Note that the mesh is very coarse close to the wall and needs to be refined for more accurate results. For resolved boundary layers the dimensionless wall cell size needs to be $y^{+} < 1$. We have also made some simplifications in the geometry and physics. Note that cutting to a circular shape means that at the edges the results are inaccurate because we are missing the effect of buildings outside of the circular area. Also note that assuming a 2D planar scenario is not accurate. We do not take into account the different heights of the buildings and we also do not take into account that the wind blows over the entire city and has a downward component as well. So although this simulation will not accurately represent the wind velocity through the streets in a quantitative way, at least qualitatively they give an impression of the accelerating wind speeds through the streets of the city center.

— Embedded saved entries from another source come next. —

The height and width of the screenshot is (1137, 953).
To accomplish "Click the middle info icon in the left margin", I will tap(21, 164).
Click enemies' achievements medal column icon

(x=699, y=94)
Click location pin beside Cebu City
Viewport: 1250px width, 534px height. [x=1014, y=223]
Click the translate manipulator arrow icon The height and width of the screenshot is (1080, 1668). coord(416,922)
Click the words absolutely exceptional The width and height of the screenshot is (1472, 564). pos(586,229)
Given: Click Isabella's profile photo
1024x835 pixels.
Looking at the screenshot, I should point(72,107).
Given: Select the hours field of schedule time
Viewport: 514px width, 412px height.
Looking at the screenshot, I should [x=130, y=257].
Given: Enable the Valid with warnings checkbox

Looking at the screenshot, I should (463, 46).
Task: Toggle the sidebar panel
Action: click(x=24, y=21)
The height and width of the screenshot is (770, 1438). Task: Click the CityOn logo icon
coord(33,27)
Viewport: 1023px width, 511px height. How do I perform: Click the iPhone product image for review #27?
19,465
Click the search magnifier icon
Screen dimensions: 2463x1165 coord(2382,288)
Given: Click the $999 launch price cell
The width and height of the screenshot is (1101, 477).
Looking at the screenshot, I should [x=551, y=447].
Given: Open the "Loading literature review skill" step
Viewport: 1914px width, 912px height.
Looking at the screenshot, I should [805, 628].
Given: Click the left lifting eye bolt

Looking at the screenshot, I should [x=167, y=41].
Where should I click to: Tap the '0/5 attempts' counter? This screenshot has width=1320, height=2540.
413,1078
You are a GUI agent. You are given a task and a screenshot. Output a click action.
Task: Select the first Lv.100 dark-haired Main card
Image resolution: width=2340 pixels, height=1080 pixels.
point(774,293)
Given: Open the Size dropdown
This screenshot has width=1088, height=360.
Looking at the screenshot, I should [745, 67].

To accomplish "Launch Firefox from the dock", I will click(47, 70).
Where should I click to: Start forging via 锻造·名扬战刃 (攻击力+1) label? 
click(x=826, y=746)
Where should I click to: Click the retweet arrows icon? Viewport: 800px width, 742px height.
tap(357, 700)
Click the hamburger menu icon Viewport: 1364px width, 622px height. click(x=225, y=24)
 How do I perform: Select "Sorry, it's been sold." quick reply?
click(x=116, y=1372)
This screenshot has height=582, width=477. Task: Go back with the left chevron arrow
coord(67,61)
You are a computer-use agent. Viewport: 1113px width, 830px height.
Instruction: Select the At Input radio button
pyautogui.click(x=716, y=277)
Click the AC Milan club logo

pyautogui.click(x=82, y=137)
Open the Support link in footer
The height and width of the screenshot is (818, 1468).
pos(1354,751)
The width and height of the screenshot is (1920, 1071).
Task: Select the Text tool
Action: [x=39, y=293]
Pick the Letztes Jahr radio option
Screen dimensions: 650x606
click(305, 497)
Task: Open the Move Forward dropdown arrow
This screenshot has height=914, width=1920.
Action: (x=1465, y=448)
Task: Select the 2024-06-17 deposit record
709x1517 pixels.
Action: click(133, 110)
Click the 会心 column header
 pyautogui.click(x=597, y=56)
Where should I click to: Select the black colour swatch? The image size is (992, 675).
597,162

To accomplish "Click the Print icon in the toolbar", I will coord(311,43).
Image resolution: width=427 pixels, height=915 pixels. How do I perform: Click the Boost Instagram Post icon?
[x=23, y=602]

Configuration File Options
The setup itself is a standard setup. The main input is the velocity:
% wind speed on 01-01-2026 at 12:00 in Amsterdam (262 degrees 6.81 m/s)
INC_VELOCITY_INIT = (6.74, 0.95, 0.0 )
And we need to define the boundaries. We only have a far-field and the walls of the building:
MARKER_FAR= farfield
MARKER_HEATFLUX= wall_buildings
Running SU2
If possible, always use a parallel setup to reduce computational time (wall clock time). Run the SU2_CFD executable in parallel using MPI and 4 nodes by entering:
$ mpirun -n 4 SU2_CFD amsterdam.cfg
Results

Figure (4): Zoom of the flow through the streets of the city center of amsterdam.
The zoom of the wind velocity in Figure 4 shows the wind around the royal palace on the ‘dam’ with the national monument for war victims on the right. It is clear that walking through the ‘paleisstraat’ into the main square would have been very uncomfortable.
Fire!
What if there was a fire on the main square? How would the smoke be transported by the wind through the streets of Amsterdam? This can be simulated very easily by adding a species source term using the python wrapper. We will use a simple circular constant source of smoke and add it to the species transport equation.
# ################################################################## #
# Source term for smoke/fire #
# ################################################################## #
def smoke(SU2Driver, iPoint, nDim):
allCoords = SU2Driver.Coordinates()
coord = allCoords.Get(iPoint)
x = coord[0]
y = coord[1]
R = np.sqrt(x*x + y*y)
# source size: R = 5 m, source term located at center (0,0)
if (R < 5.0):
# source is kg.m^-3.s^-1
Sc = 0.1
else:
Sc = 0.0
return Sc
This source term was added to a standard python wrapper script, the configuration file was left unchanged, except for the addition of the keyword
PYTHON_CUSTOM_SOURCE= YES
to activate the custom source term.

Figure (5): Zoom of the ‘Dam’ square in front of the royal palace.
Figure 5 clearly shows that the smoke blows into the ‘Damrak’ street.